Alinor nodded. She could imagine the reflection of torches in the water as the good people of Sealsea Island gathered at dusk to rid themselves of two friendless sluts. “I know.”
“Get the herbs ready,” Alys ordered. “I’ll come home early and we’ll do it this evening.”
She pulled on her jacket, and she took her distaff, her hank of fleece, and her spindle and she walked out of the door, spinning as she walked up the bank towards the ferry, to go to the mill where she would work as hard as any man, to earn the money for her dowry for the marriage that she was determined to make.
Left alone, Alinor started work on the daily tasks: shooing the hens out of the door, picking up the eggs, sweeping the floor, washing the two wooden gruel bowls, and rinsing the ale mugs. She swept the embers under the earthenware fire guard and made the marks against fire in the ashes of the hearth. She tied her cape around her shoulders, and went outside to gather firewood. And then she stood, looking at the harbor as if she had never seen it before, gazing at the gray horizon, wondering if she would ever again see a ship coming up the deep-water channel and hope that it was bringing the man she loved.

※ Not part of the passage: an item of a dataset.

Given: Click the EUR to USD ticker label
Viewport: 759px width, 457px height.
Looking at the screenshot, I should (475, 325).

She had been so long in such a daze of missing James, and trusting him to return, that she could not now change the rhythm of her thoughts. She could not understand that she was no longer patiently waiting; now she was in crisis. She could not bring herself to face the problem and solve it. She sank down on the bench and, as the sky overhead darkened with a great flock of wintering geese and she heard their loud complaining cries and heard the beating of their great wings, without knowing it, under her cape her cold hand crept to her flat belly as if she would hold the tiny baby safe inside.

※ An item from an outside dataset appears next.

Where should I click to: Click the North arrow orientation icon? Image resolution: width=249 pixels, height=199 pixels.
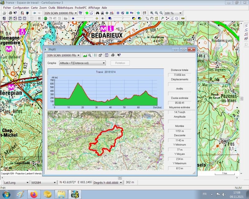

Later that morning Alinor was raking over the barley in the malthouse at Ferry-house. As she leaned on her rake and inhaled the warm scent of the barleycorns, a young lad put his head in the door and said: “Are you the wisewoman?”
Alinor, feeling far from wise, replied: “Yes. Who asks?”
“An oyster fisherwoman,” he said. “Down at East Beach.”
“Did her husband send for me?” Alinor asked, shoveling the barley grains rapidly into a pile so that they could continue heating.
“He’s at sea. His mother sent me for you. She gave me this.” The boy handed over a silver sixpence.
“I’ll come at once,” Alinor said, reassured that there would be money to pay her fee. East Beach fishermen were notorious: on a poor island they did poorly. “I’ve got to fetch my things.”